*OBJECTIVE:* Rewrite the entries starting at the line containing "Where should I" and ending with the last entry, keeping the requests and adding 141 to every coordinate in the answers. Include only those lines, and leave out the pictures.

*RECORDED DATA:*
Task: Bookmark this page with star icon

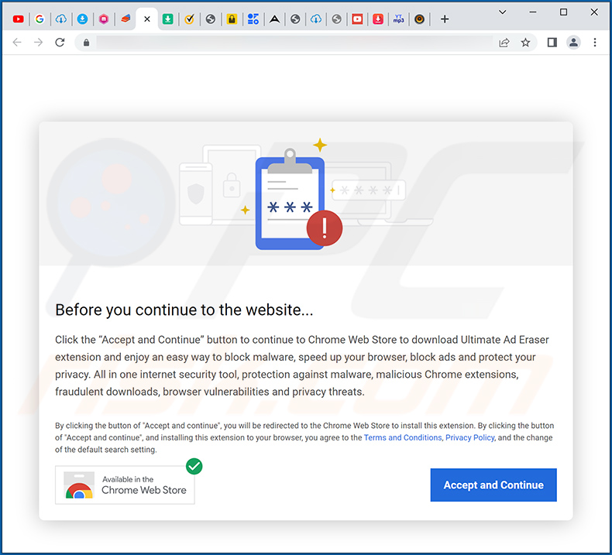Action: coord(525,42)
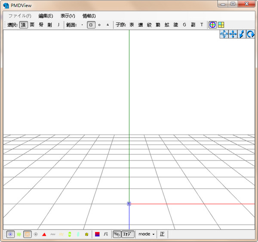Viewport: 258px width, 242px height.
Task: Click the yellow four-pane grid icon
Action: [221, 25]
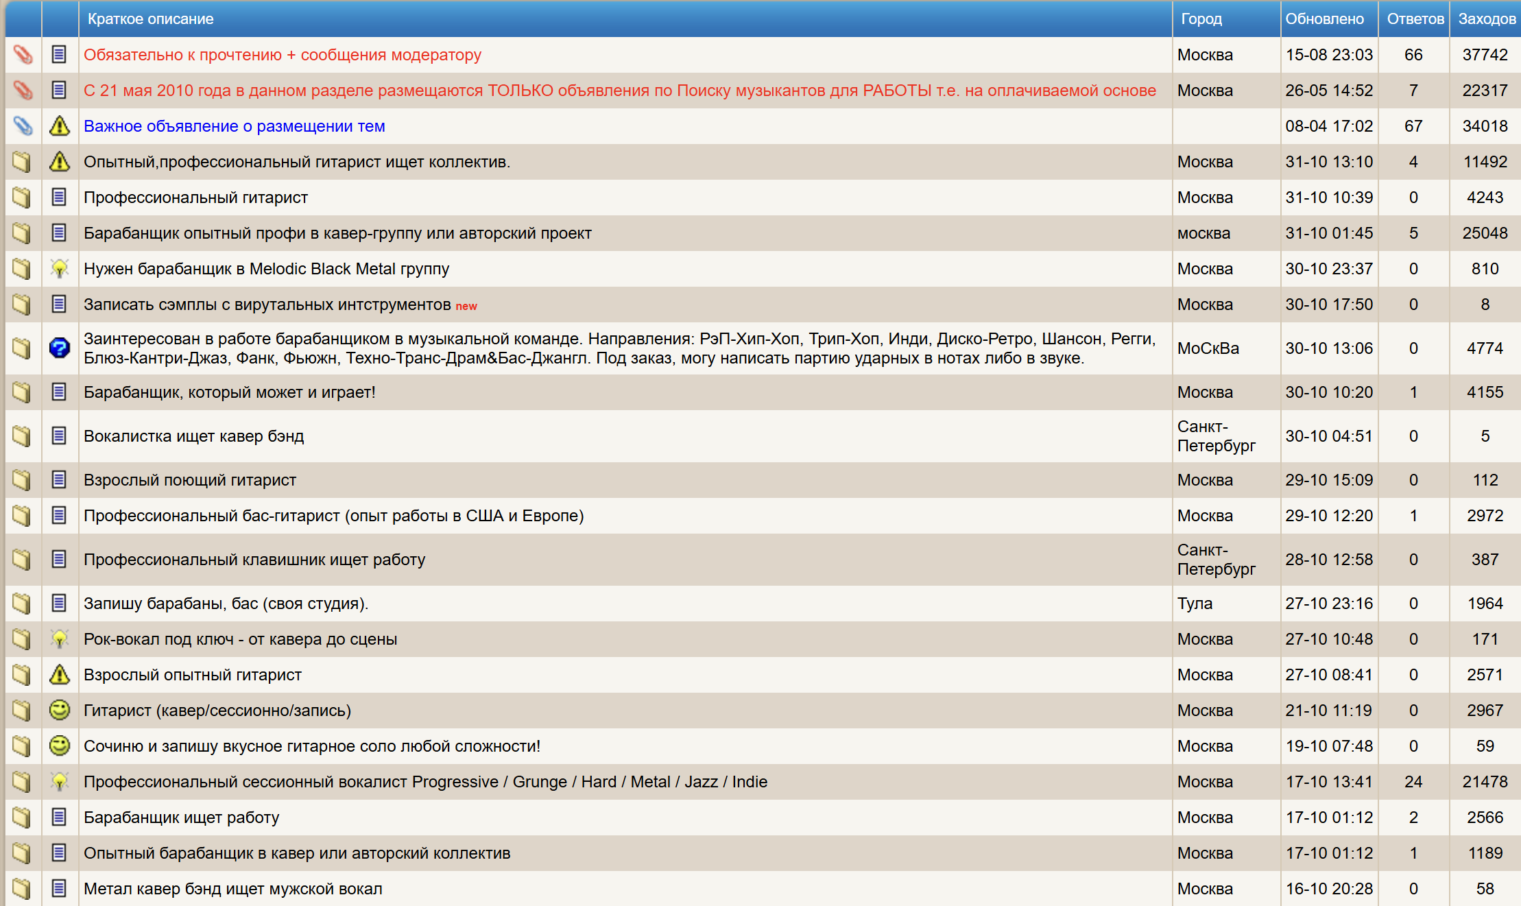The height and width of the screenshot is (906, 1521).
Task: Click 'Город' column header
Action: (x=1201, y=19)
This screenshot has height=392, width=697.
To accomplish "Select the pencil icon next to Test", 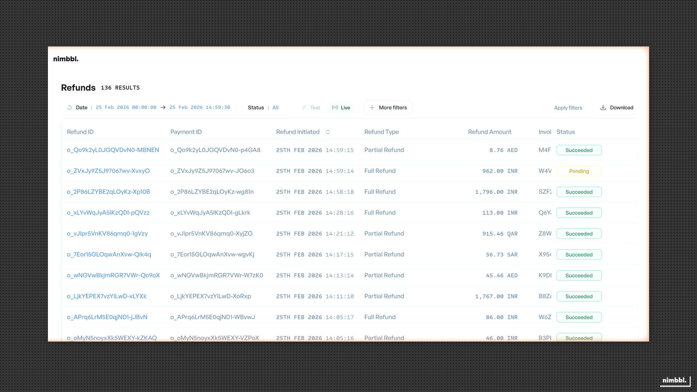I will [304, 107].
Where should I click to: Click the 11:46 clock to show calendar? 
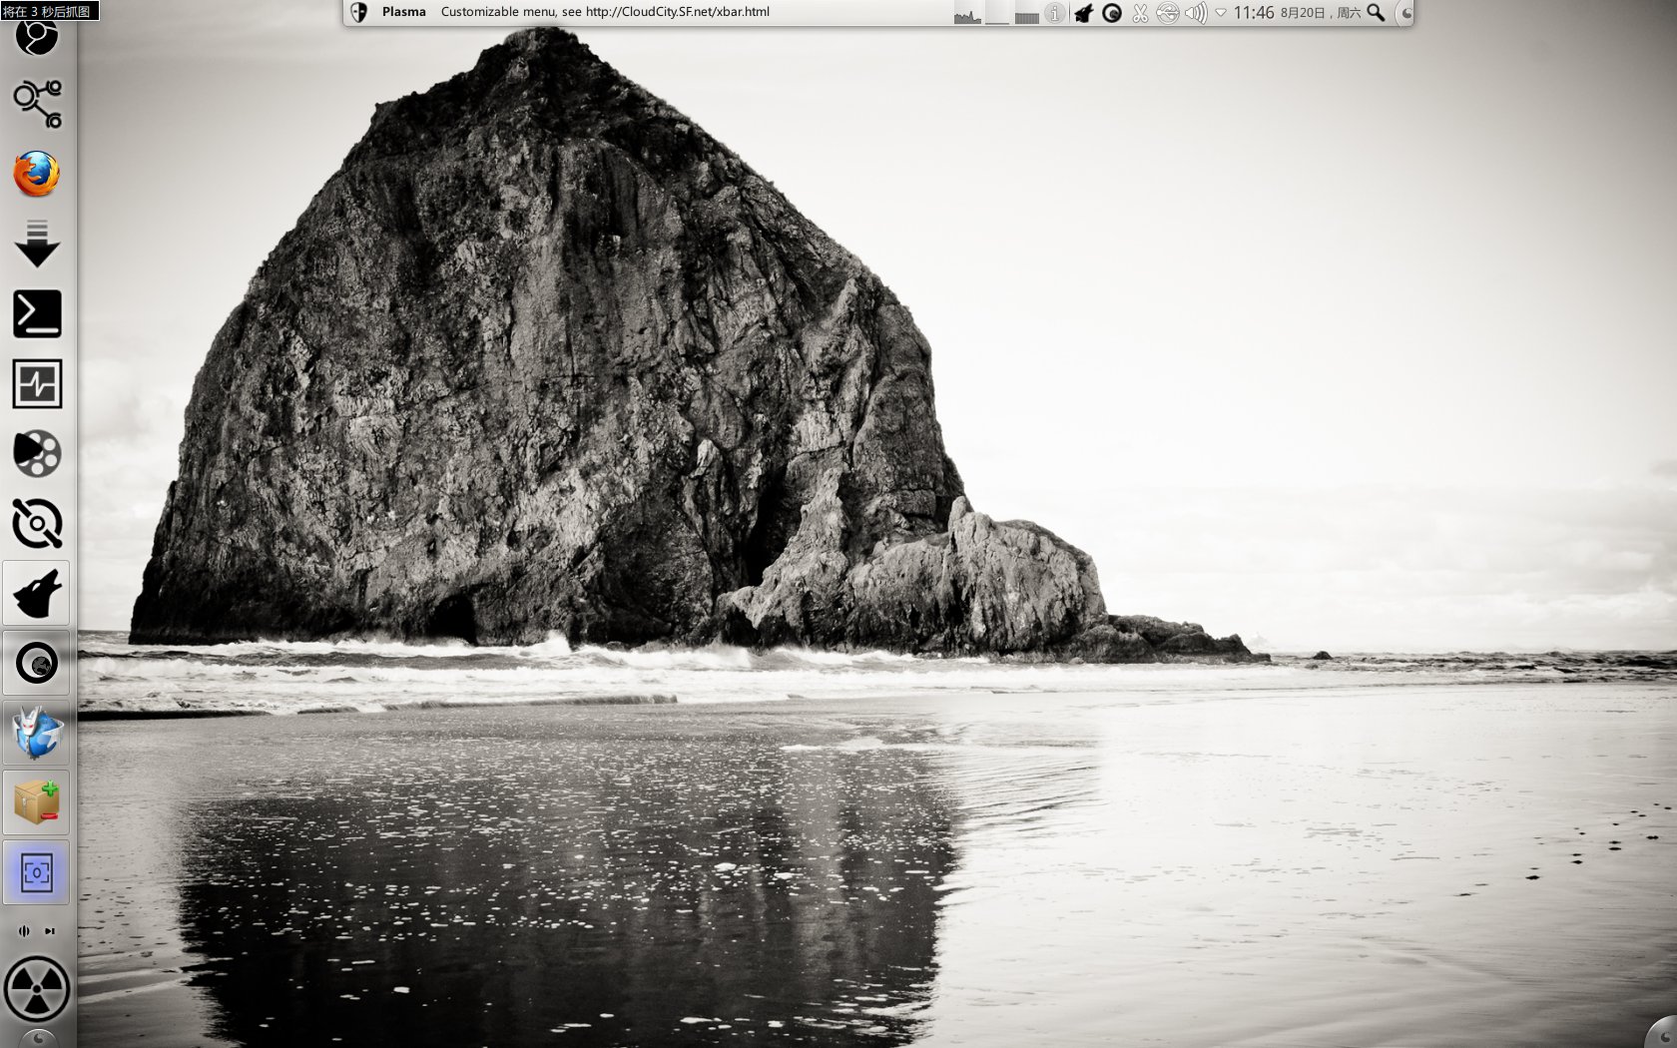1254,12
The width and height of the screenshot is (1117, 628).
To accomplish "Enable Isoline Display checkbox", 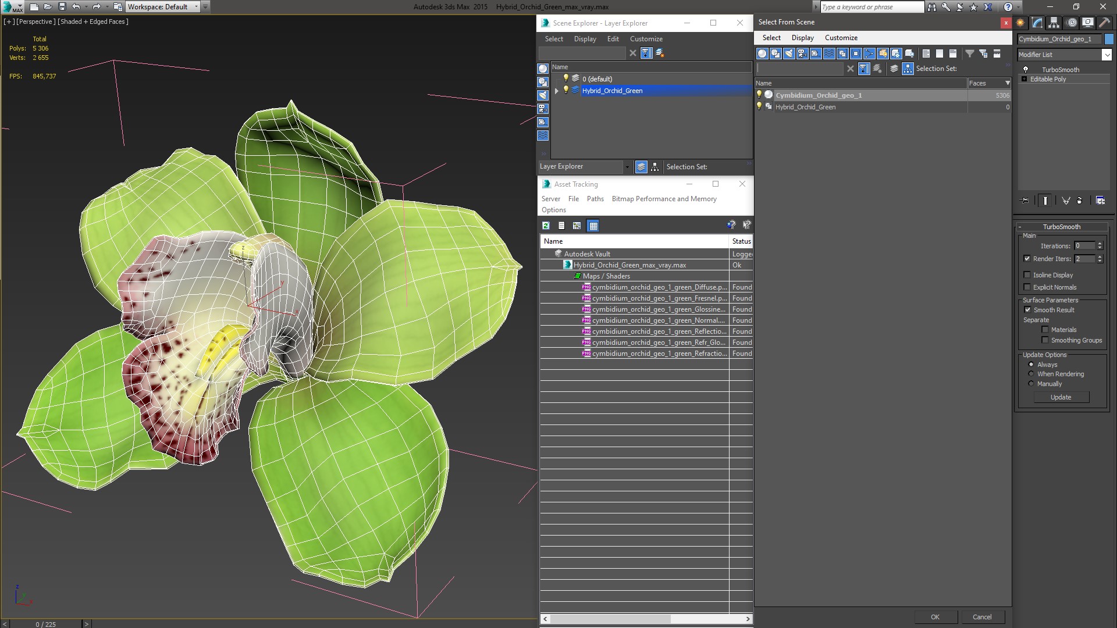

*OUTPUT:*
Where should I click to: Click the 11:46 clock to show calendar? 
1395,153
The width and height of the screenshot is (1117, 628).
To accomplish "Enable Isoline Display checkbox", 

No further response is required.